Verfahren zur Identifikation

Für Mediziner oder Nahrungsmittelkontrolleure ist es von höchster Bedeutung, Partikel schnell exakt zu bestimmen. "In vielen Proben kommen neben biotischen Partikeln auch nicht- biotische wie Staub oder andere Verunreinigungen vor", so Professor Jürgen Popp von der Friedrich- Schiller-Universität Jena. "Die können mit unserer Methode problemlos voneinander unterschieden werden."

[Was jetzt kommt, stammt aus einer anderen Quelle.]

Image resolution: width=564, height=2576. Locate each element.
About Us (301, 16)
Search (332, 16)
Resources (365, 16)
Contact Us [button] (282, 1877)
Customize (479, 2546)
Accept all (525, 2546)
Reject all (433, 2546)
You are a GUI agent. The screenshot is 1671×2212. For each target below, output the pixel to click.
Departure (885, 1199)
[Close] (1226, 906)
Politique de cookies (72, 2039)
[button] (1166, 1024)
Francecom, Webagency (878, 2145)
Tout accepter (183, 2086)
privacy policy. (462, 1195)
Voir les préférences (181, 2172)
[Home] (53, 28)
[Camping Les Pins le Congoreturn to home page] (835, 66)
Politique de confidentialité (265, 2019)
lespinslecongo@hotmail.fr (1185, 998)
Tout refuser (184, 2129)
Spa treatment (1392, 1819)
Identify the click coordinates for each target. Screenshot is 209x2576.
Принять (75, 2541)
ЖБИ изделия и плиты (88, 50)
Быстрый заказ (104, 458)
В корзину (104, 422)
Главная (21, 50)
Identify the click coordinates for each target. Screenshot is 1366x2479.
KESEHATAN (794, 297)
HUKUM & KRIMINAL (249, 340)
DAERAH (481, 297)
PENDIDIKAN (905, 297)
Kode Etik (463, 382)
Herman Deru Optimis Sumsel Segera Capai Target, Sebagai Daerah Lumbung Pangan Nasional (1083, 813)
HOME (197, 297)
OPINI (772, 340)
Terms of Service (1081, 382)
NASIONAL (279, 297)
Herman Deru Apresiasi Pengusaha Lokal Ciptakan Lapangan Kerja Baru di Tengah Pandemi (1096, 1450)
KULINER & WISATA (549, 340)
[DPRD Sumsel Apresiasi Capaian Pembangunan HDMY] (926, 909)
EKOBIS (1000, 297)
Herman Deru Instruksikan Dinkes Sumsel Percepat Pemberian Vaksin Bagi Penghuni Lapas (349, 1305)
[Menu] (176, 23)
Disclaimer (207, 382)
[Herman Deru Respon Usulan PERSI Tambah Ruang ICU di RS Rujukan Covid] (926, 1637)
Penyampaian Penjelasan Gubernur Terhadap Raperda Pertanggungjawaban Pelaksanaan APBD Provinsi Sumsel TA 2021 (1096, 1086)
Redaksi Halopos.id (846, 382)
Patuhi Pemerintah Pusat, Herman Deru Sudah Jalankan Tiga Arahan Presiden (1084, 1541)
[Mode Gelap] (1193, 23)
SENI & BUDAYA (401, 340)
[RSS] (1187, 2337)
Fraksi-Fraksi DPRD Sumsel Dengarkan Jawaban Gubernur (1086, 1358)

Die Jenaer Arbeitsgruppe verwendet die sogenannte Raman-Spektroskopie, bei der die Probe über einen Laser mit monochromatischem Licht bestrahlt wird. Anschließend können anhand des austretenden Frequenzspektrums, dem "Fingerabdruck" der Zellen, Aussagen über die Zusammensetzung der Probe gemacht werden. Die Wissenschaftler nutzen zusätzlich ein Mikroskop. "Diese Kombination macht eine räumliche Auflösung bis in den Einzel-Zell-Bereich möglich." Potenzielle Krankheitserreger können so bereits vor einer explosionsartigen Vermehrung einzeln identifiziert und frühzeitig bekämpft werden. Dabei sind für Mediziner vornehmlich die lebenden Zellen von Bedeutung.

Die Wissenschaftler behandeln die Proben mit dem grün fluoreszierenden Farbstoff SYTO 9 und dem rot fluoreszierende Propidium-Iodid (PI). Das positiv geladene PI kann nur in tote Zellen eindringen, da es die Zellmembranen lebender Zellen wegen ihres positiven Zellpotenzials nicht passieren kann.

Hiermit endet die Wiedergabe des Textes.